▶ _Task requirements_
Copy each line below as it stands, but skip any picture it contains.

Collected data entries

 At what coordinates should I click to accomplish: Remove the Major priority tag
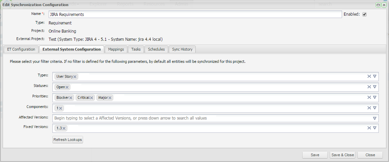(110, 98)
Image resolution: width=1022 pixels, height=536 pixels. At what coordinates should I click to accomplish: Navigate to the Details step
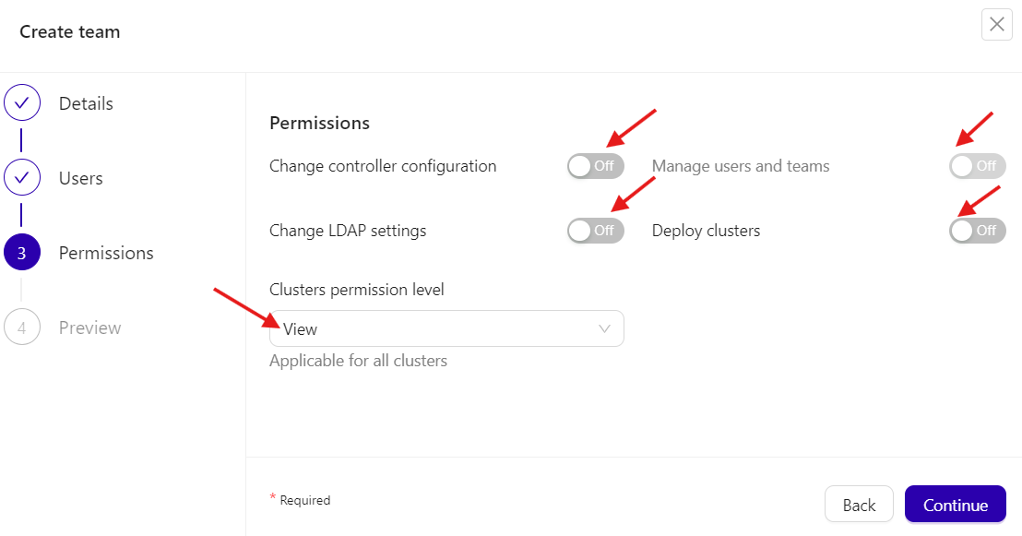[x=86, y=102]
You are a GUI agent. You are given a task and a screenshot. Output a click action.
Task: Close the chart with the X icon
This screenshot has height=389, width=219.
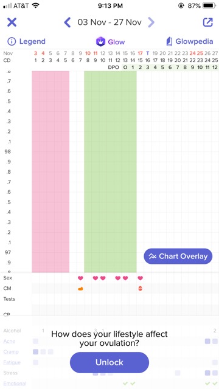12,22
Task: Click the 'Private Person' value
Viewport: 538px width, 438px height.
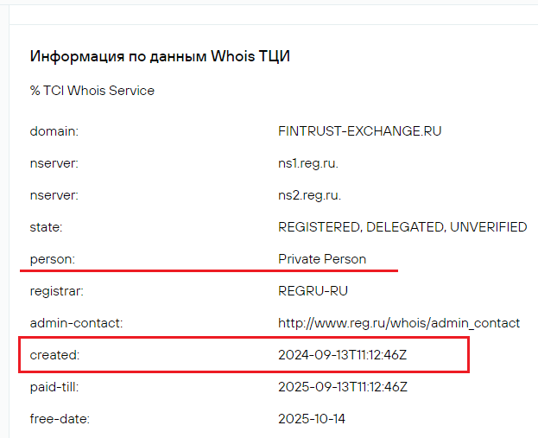Action: pos(322,259)
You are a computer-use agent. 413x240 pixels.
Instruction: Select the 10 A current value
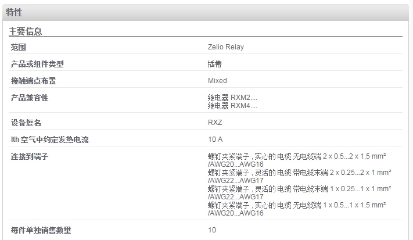coord(215,139)
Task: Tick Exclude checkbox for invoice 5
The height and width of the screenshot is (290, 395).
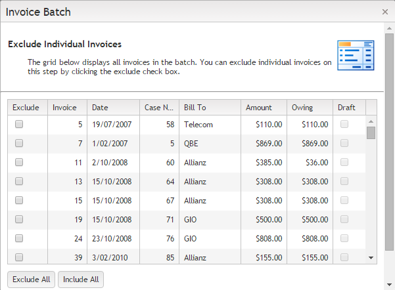Action: [19, 124]
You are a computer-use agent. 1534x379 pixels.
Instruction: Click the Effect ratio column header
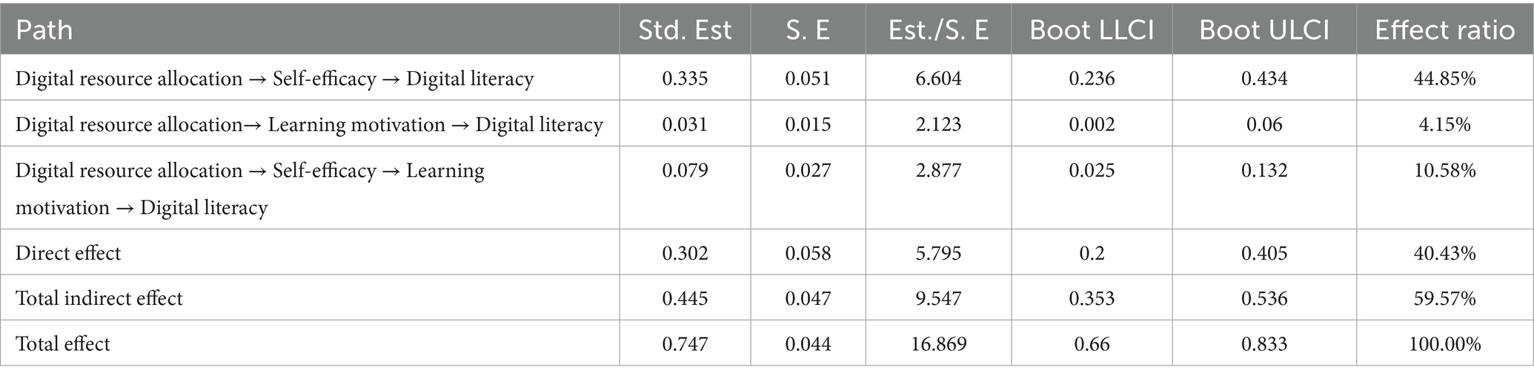click(1444, 30)
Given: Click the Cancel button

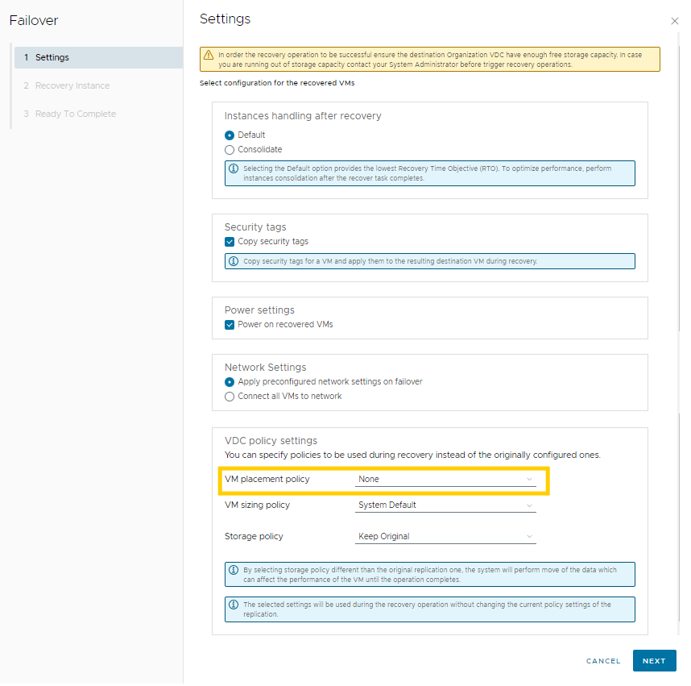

▶ _Response to the task_
 At what coordinates should I click to accomplish: Remove the Major priority tag
(110, 98)
Image resolution: width=1022 pixels, height=536 pixels. At what coordinates should I click to accomplish: Navigate to the Details step
[x=86, y=102]
You are a GUI agent. You are given a task and a screenshot. Output a click action.
Task: Close the chart with the X icon
This screenshot has height=389, width=219.
12,22
Task: Click the 'Private Person' value
Viewport: 538px width, 438px height.
Action: pos(322,259)
You are a computer-use agent. 413x240 pixels.
Instruction: Select the 10 A current value
coord(215,139)
Task: Tick Exclude checkbox for invoice 5
The height and width of the screenshot is (290, 395).
Action: [19, 124]
You are a computer-use agent. 1534x379 pixels.
Instruction: Click the Effect ratio column header
click(1444, 30)
Given: Click the Cancel button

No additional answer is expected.